This dual approach of simulation and cross-verification is essential for early detection and rectification of design errors, significantly reducing the risk of costly revisions later in the development cycle. It ensures that the modules, when finally synthesized into hardware, will perform accurately and reliably as intended. Moreover, this thorough validation process enhances the robustness of the entire system, providing confidence in its correctness and operational stability before proceeding to hardware deployment. Ultimately, such comprehensive verification practices are fundamental to delivering high-quality, dependable digital systems that meet rigorous performance and reliability standards.

# 4-EFFICIENT 3-PARALLEL POLYPHASE ODD LENGTH FIR FILTER USING BRENT KUNG ADDER AND BOOTH MULTIPLIER

# **Existing System**

The traditional FIR filter architectures predominantly rely on fundamental arithmetic components such as full adders, half adders, carry look-ahead adders (CLA), carry-save adders (CSA), and ripple-carry adders (RCA) to perform the necessary multiply-accumulate (MAC) operations. While these components are essential for basic arithmetic their straightforward operations, implementation often leads to limitations in processing speed and increased hardware resource consumption, especially when dealing with the complex multiplications and accumulations inherent in high-order FIR filters.



To overcome these challenges, the proposed system integrates a combination of advanced arithmetic techniques, notably the Brent-Kung adder and Booth multiplier. The Brent-Kung adder is renowned for its logarithmic delay and efficient hardware utilization, making it well-suited for high-speed addition operations required during filter computations. Its tree-like structure reduces the logic depth, thereby minimizing propagation delay and improving overall throughput. Similarly, the Booth multiplier accelerates multiplication processes by encoding multiple bits of the multiplier, effectively reducing the number of partial products and thus speeding up the multiplication operation. When combined, these two components significantly enhance the efficiency of the filter's arithmetic operations, enabling faster computation times and reducing power consumption.

Furthermore, the 3-parallel polyphase architecture takes advantage of parallel processing to distribute the computational load across multiple processing elements. This approach not only improves the filter's throughput but also allows for better utilization of hardware resources, leading to a more scalable and flexible implementation. By carefully designing the interconnections and synchronization among these parallel units, the system ensures that the FIR filter can operate at higher clock frequencies with reduced latency. Overall, this advanced design strategy addresses the inherent limitations of conventional FIR filter architectures, paving the way

for more efficient, high-performance digital filtering solutions suitable for modern signal processing applications.

#### Half Adder and Full Adder

A half adder is a fundamental digital circuit used to perform the addition of two single binary digits, commonly referred to as bits. The primary purpose of a half adder is to compute the sum and carry outputs resulting from the addition of these two bits.
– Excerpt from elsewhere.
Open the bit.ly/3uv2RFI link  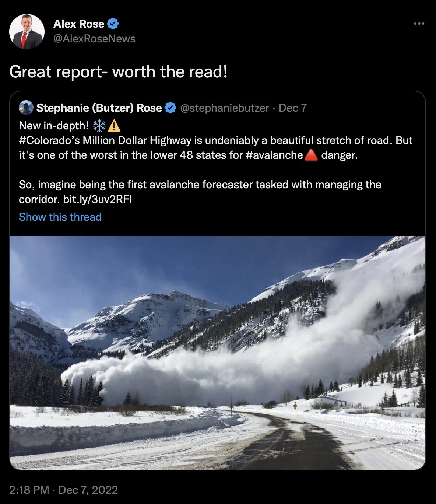tap(98, 199)
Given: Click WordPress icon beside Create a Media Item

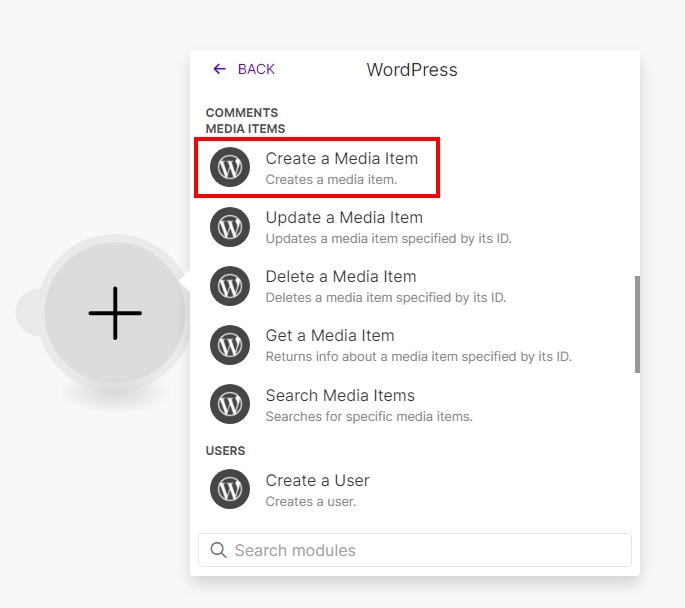Looking at the screenshot, I should point(230,168).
The two input bits are typically labelled as A and B, where each represents a binary digit that can be either 0 or 1. When these bits are added, the result can be either a simple sum or an overflow that needs to be carried over to the next higher digit in multidigit binary addition.

The half adder produces two outputs: the sum (S) and the carry (C). The sum output indicates the result of adding the two input bits, while the carry output signifies whether an overflow has occurred, which is especially relevant when dealing with multi-bit binary numbers. In binary addition, the sum can be mathematically expressed as 2 times the carry plus the sum, or mathematically as 2C + S. The simplest implementation of a half adder involves two basic logic gates: an XOR gate and an AND gate. The XOR gate is used to generate the sum (S), because it outputs 1 only when exactly one of the inputs is 1, effectively adding the bits without considering any carry from previous stages. The AND gate produces the carry (C), outputting 1 only when both input bits are 1, indicating an overflow into the next higher bit.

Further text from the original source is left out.